------ Texte fourni ------
La guerre, la guerre, toujours recommencée. Mille fois renouvelée d’épouvantes, la guerre comme une mer où s’abîme notre humanité. Que l’on dise qu’elle est juste, et ce sont les fanions de couleurs aux armures des soldats qui pavoisent de sang les victimes ; que l’on suive un rite – la déclaration, le mouvement des troupes régulières, le ramassage en commun des morts – et ce sont ses lois que l’on prétend respectées. Mais comment qualifier les viols, collectifs, individuels, des civils – ou même des combattants, la culture de guerre, ainsi qu’Annette Becker et Stéphane Audoin-Rouzeau l’ont démontré, s’affranchissant de toutes les limites – ou bien les meurtres de masse ? On ne peut s’interdire d’y songer devant la couverture du nouveau livre de Bénédicte Vergez- Chaginon : « Crimes contre l’humanité » édité chez Passés/Composés (147 p. 25€). Quel tableau de chasse : Klaus Barbie, Maurice Papon, Paul Touvier, voilà qui refroidit. Ces trois personnages de sinistre mémoire illustrent cet ouvrage inspiré par une excellente série portant le même titre. En quoi ces tristes sires étaient-ils passibles d’une condamnation pour crime contre l’humanité ?
Les procès Barbie, Papon et Touvier
Pour commencer, ce rappel historique : « Vingt-deux éminents responsables du IIIe Reich sont jugés, de novembre 1945 à octobre 1946, par le tribunal international de Nuremberg, écrit Bénédicte Vergez-Chaignon. Ils sont accusés de complot, de crimes contre la paix, de crimes de guerre et de crimes contre l’humanité. On date habituellement la définition du crime contre l’humanité de ce procès. » Notons les différences, différences de crimes, différences de traitement, qui conduisent à distinguer les trois accusés dont le livre explique et décrit le procès. Les crimes du milicien Touvier ne sont pas de même nature que la signature apposée par un préfet sur des documents qui provoquent la déportation. Quant à Barbie…
« Quatre années vont être nécessaires pour mener à bien l’instruction, note l’historienne. Il s’agit de savoir pour quels crimes la responsabilité de Klaus Barbie peut être établie et lesquels entrent dans la catégorie des crimes contre l’humanité. » Les témoignages, à bouleverser le cœur, ici sont évoqués ; tout comme les interventions des avocats de la partie civile, tous magnifiques de respect, de vigilance et de rapidité ; mais encore la médiocrité de Jacques Vergès, avocat de l’accusé, qui verse dans l’ignominie quand il laisse entendre qu’une femme ayant été violée par le chien de Barbie aurait pris du plaisir. Oui, l’ouvrage retrace tout cela de façon remarquable.
------ Données fournies ------
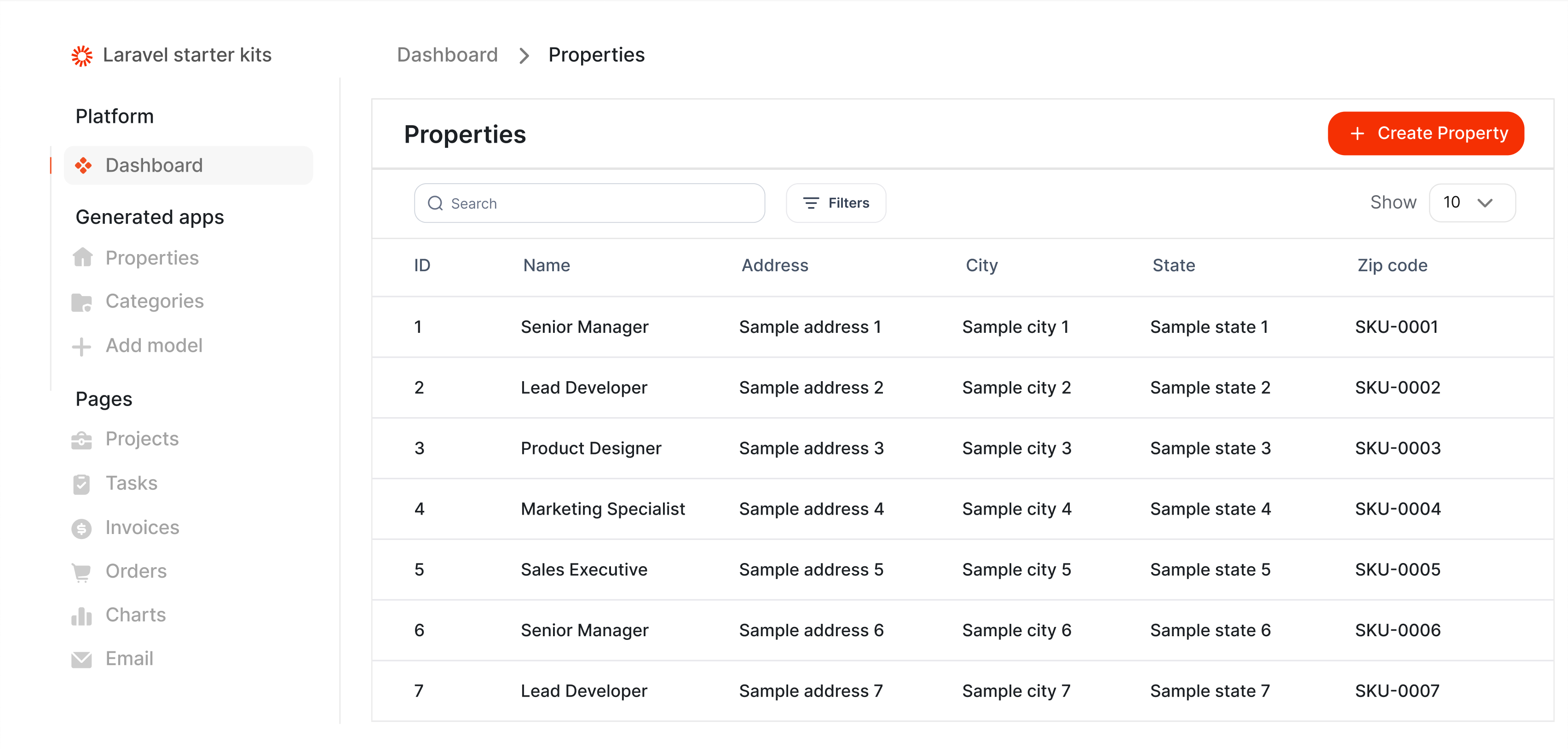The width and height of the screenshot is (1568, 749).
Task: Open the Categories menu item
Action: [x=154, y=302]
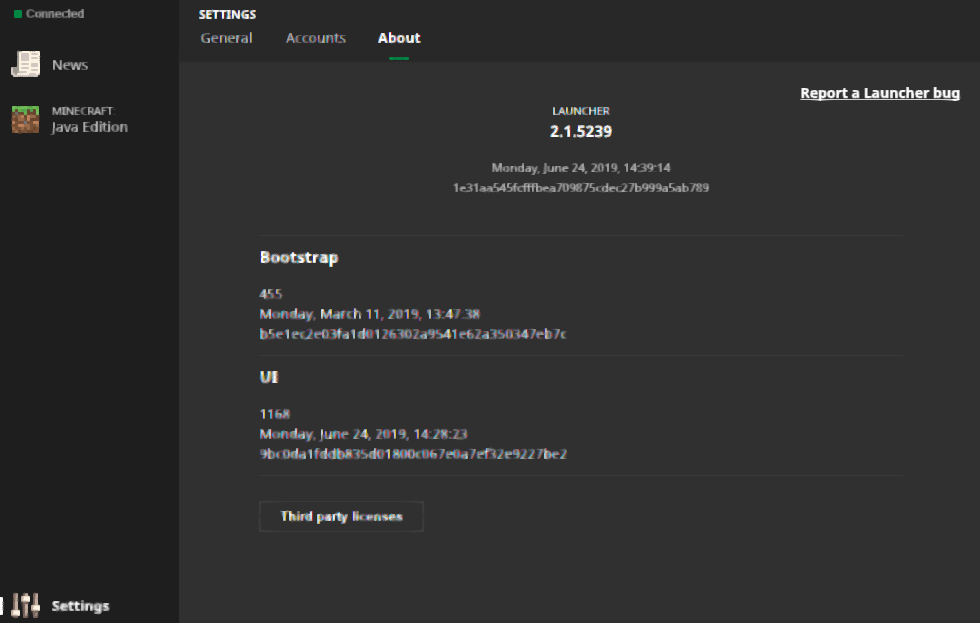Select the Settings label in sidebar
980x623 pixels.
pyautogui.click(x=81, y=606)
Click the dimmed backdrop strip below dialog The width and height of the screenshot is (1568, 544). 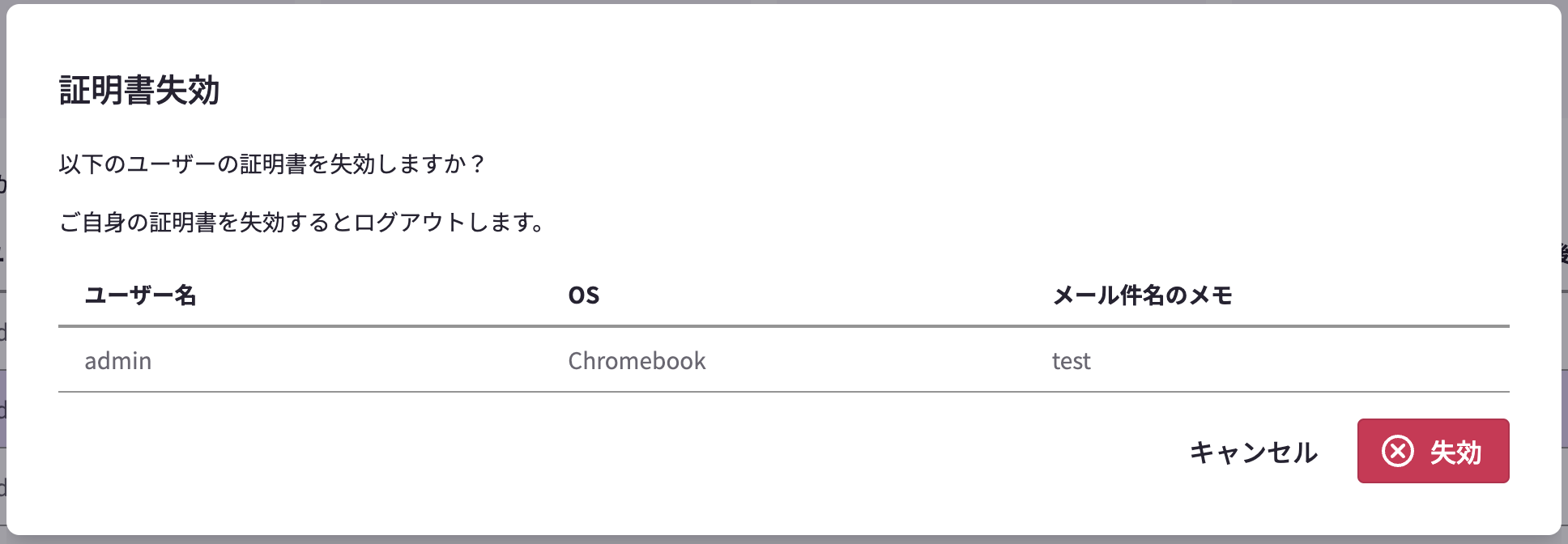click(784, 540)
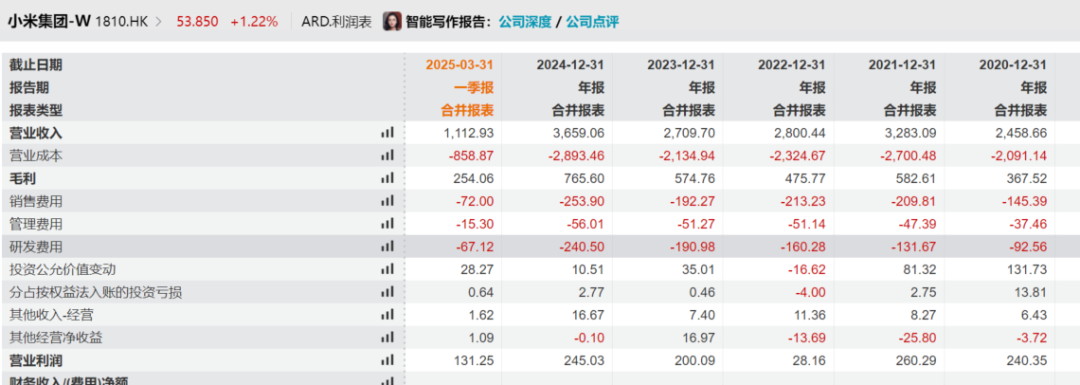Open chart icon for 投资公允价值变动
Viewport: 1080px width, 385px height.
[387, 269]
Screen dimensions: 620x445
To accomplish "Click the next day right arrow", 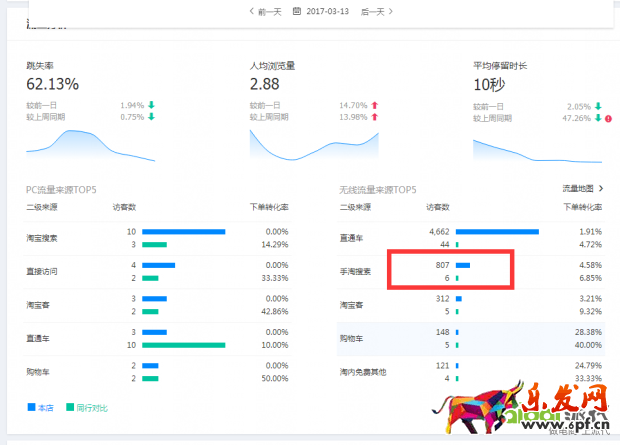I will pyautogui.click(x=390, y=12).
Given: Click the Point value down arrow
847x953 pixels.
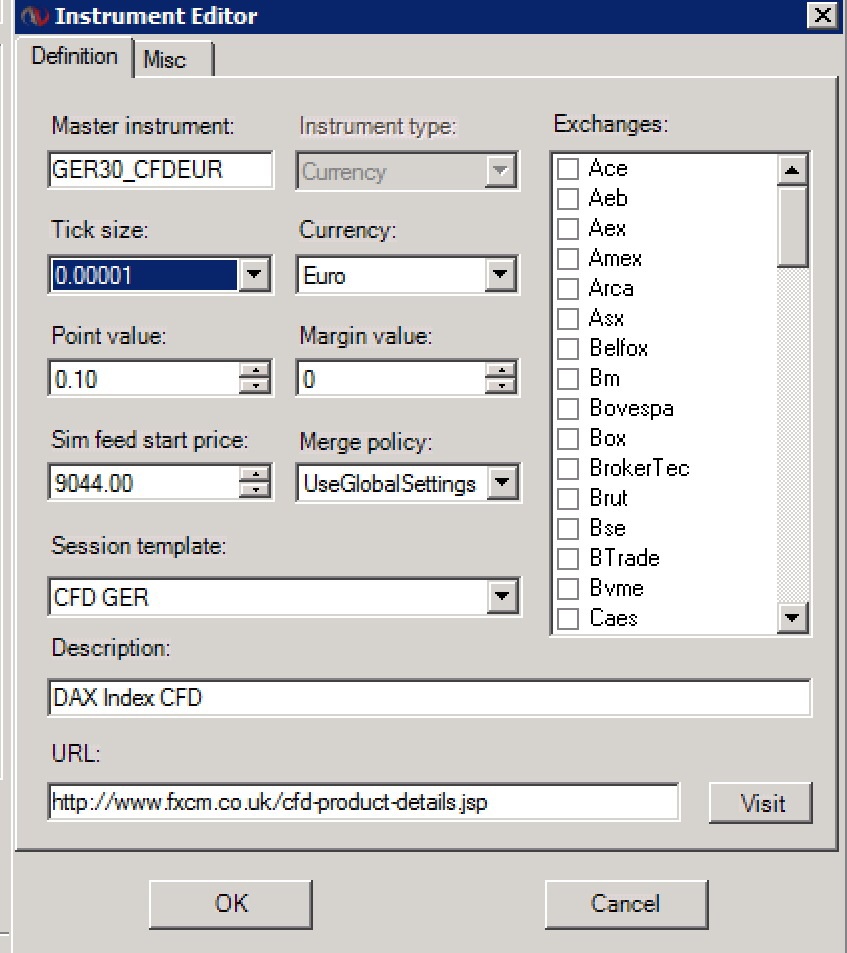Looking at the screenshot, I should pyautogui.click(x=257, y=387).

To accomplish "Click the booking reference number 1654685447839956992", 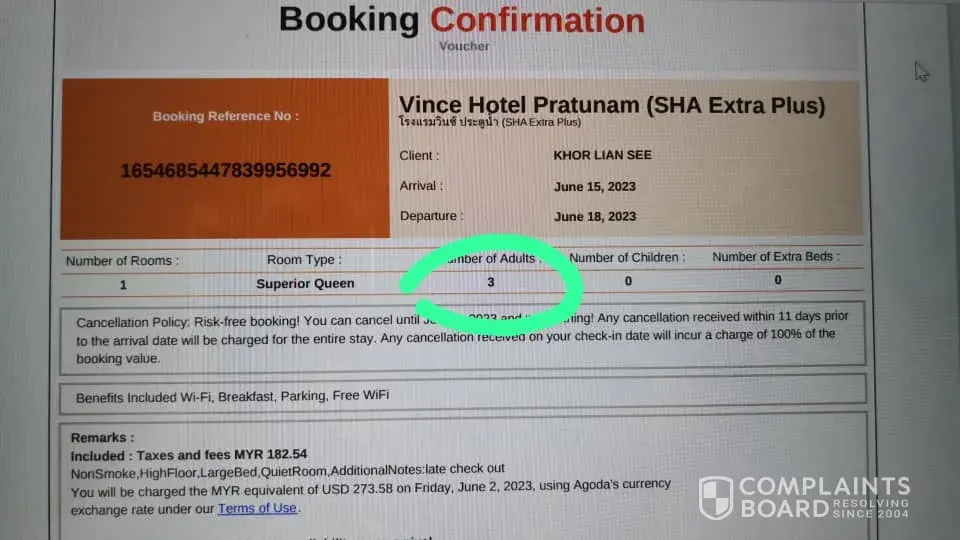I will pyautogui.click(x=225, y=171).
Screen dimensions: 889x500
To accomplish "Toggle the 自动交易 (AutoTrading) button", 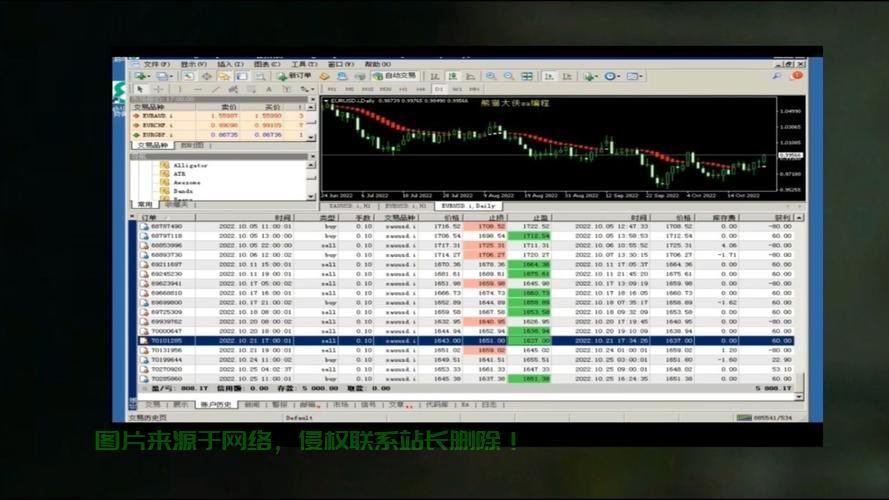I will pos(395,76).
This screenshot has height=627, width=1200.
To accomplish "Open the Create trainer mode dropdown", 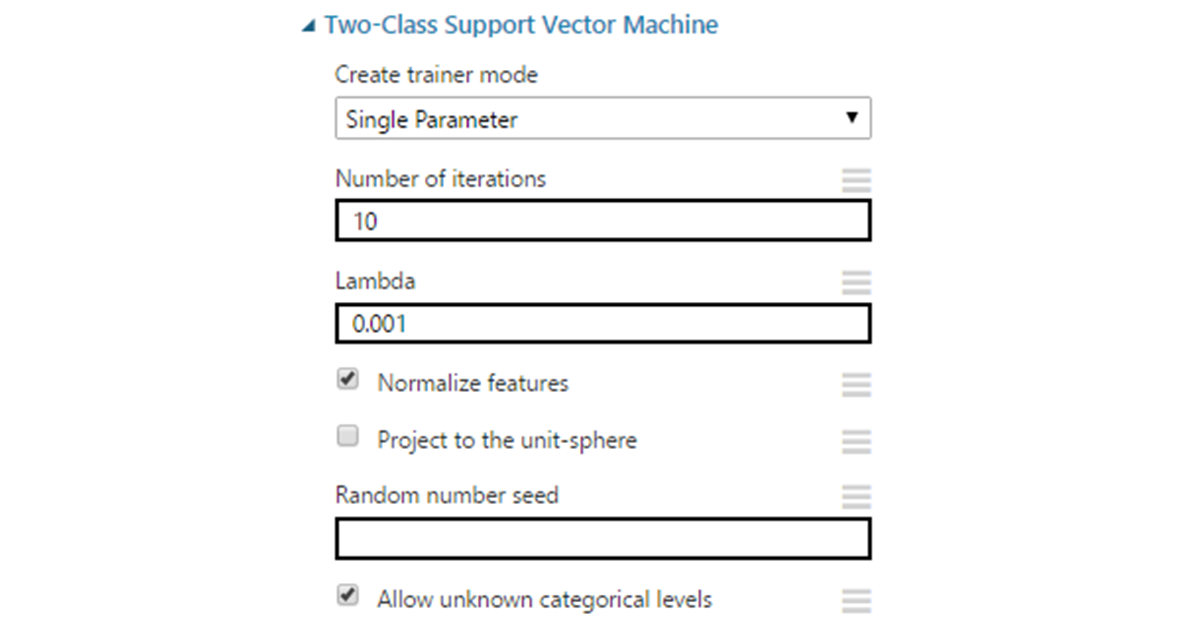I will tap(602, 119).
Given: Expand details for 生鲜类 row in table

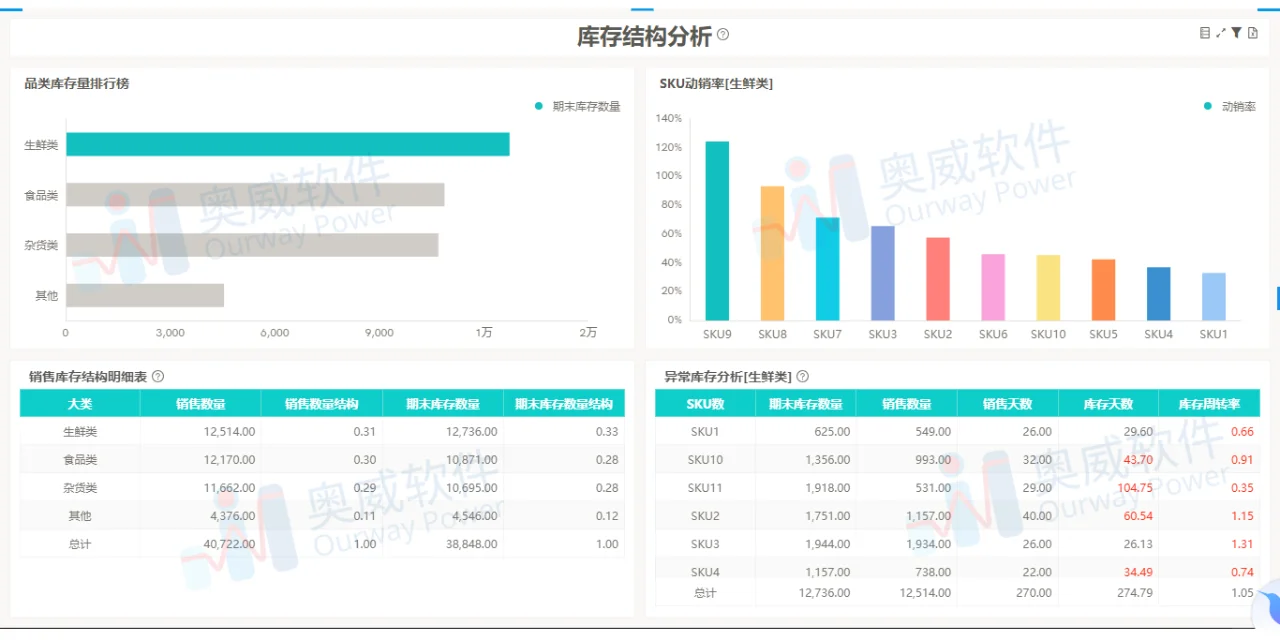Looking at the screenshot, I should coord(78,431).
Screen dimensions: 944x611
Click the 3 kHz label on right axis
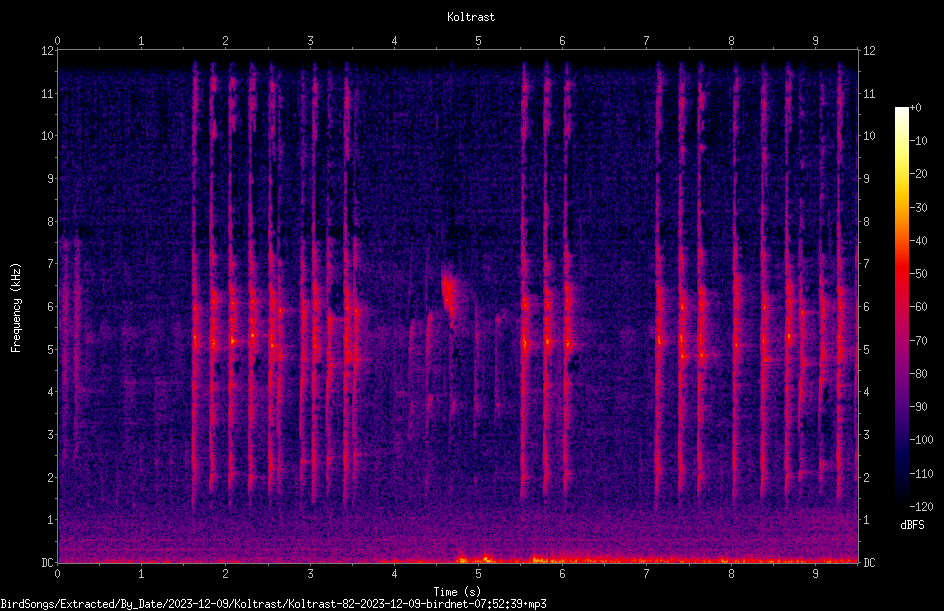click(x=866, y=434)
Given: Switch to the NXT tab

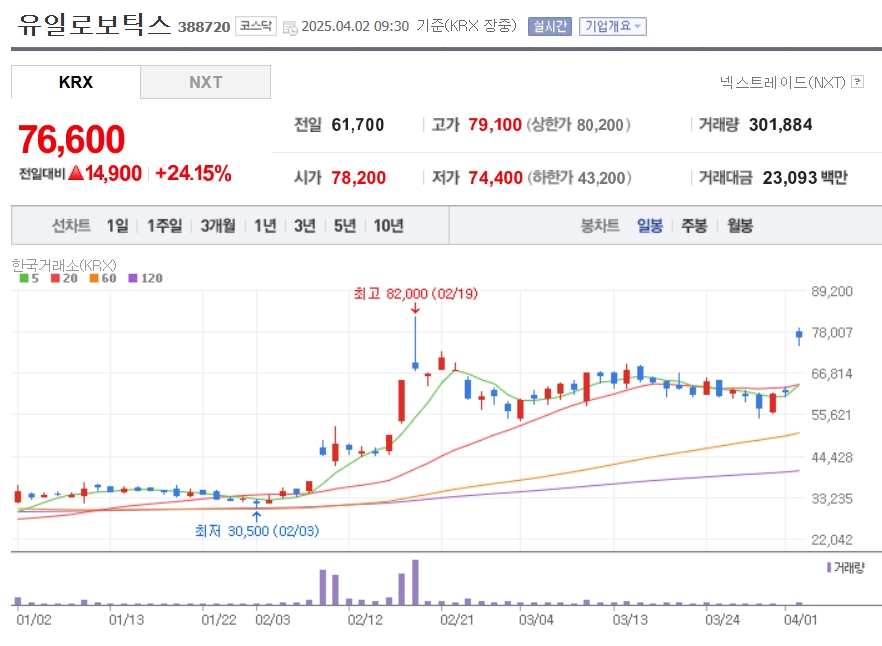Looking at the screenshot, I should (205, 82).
------
# [Consigne]
D'après le compte rendu du livre « Crimes contre l'humanité », à quelles dates le tribunal international de Nuremberg a-t-il jugé les responsables du IIIe Reich ?

# [Réponse rédigée]
De novembre 1945 à octobre 1946.